1. Desain Terlalu Futuristik
Bentuknya yang terlalu berbeda membuat pasar belum siap menerima konsep tersebut.
2. Branding Isuzu yang Lebih Kuat di Kendaraan Niaga
Sebagai produsen yang dikenal lewat kendaraan komersial, Isuzu kurang memiliki citra sebagai pembuat mobil sport.
3. Persaingan Ketat di Era 80-an
Saat itu, pasar mobil sport dikuasai oleh merek-merek besar seperti Toyota, Nissan, hingga Mazda yang memiliki model lebih populer.
Kini Jadi Mobil Klasik yang Diburu Kolektor
Meski dulu kurang diminati, kini Isuzu Piazza justru mulai dilirik oleh para kolektor mobil klasik.
Desainnya yang unik dan statusnya sebagai “mobil yang lahir terlalu cepat” menjadi daya tarik tersendiri.

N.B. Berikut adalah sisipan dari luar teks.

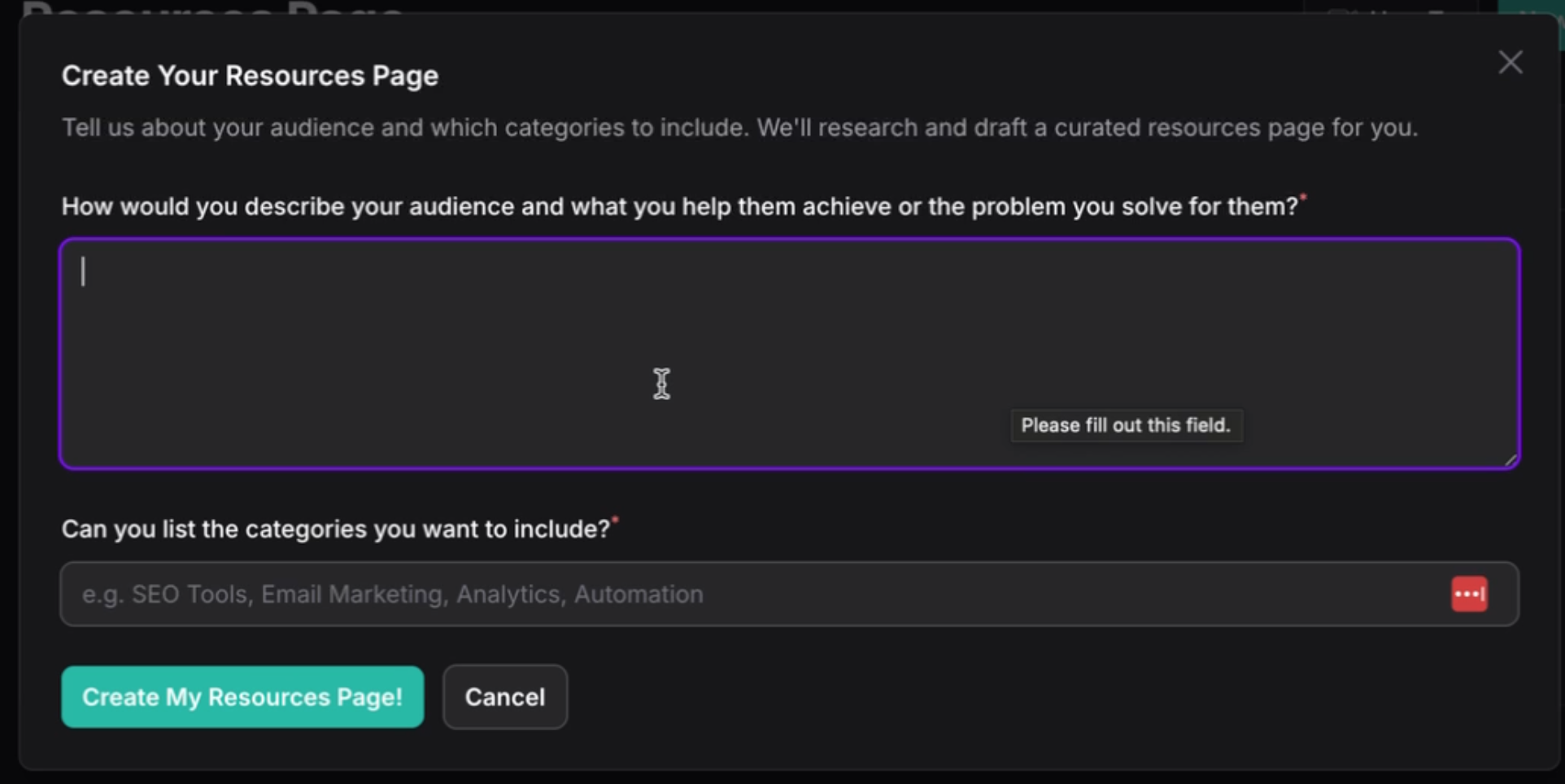Click the 'Please fill out this field' tooltip
This screenshot has height=784, width=1565.
(x=1126, y=425)
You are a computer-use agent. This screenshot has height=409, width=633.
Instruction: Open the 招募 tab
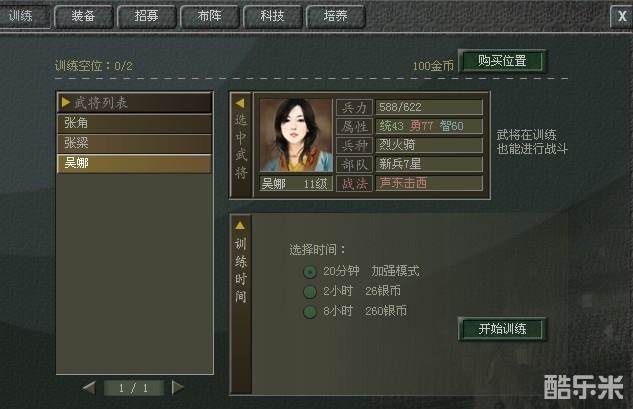point(147,17)
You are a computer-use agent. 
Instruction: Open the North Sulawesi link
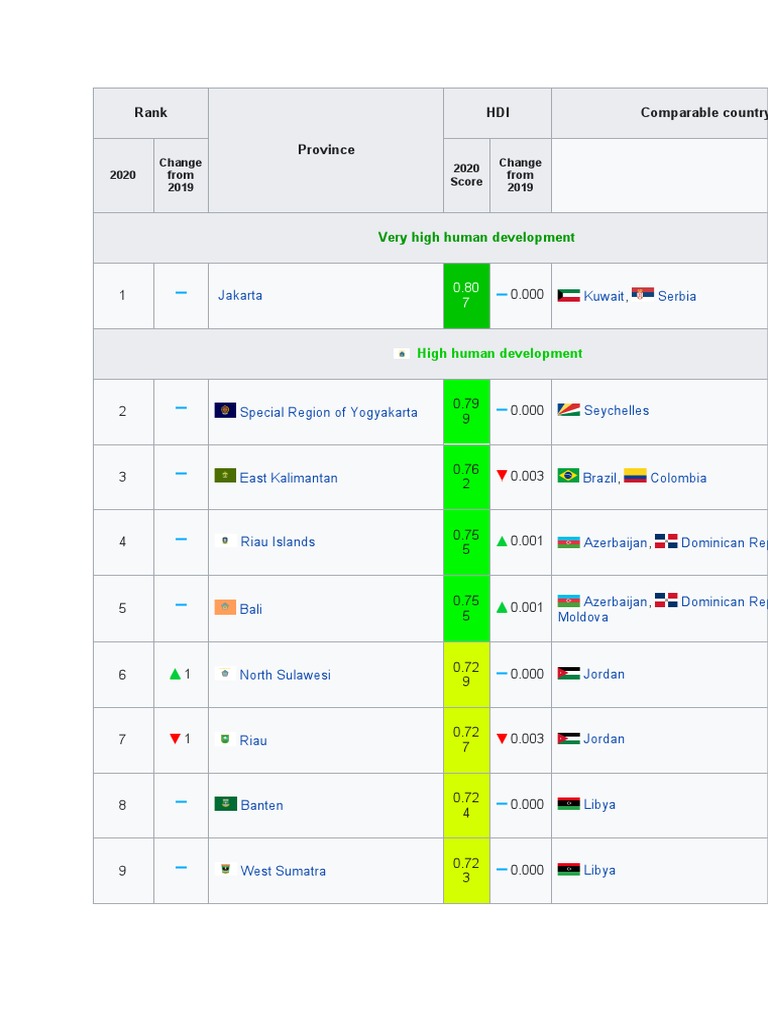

Di beberapa negara, unit yang masih terawat bahkan memiliki nilai jual yang cukup tinggi.
Hal ini menunjukkan bahwa apresiasi terhadap desain visioner sering kali baru datang setelah waktu berlalu.
Kisah Isuzu Piazza menjadi bukti bahwa inovasi tidak selalu langsung diterima pasa.
Desain yang terlalu maju justru bisa menjadi bumerang jika belum sesuai dengan selera konsumen pada zamannya.
Namun kini, mobil ini diakui sebagai salah satu karya unik dalam sejarah otomotif.
Sebuah pengingat bahwa dunia otomotif selalu bergerak maju—dan terkadang, ada mobil yang datang terlalu cepat untuk dipahami.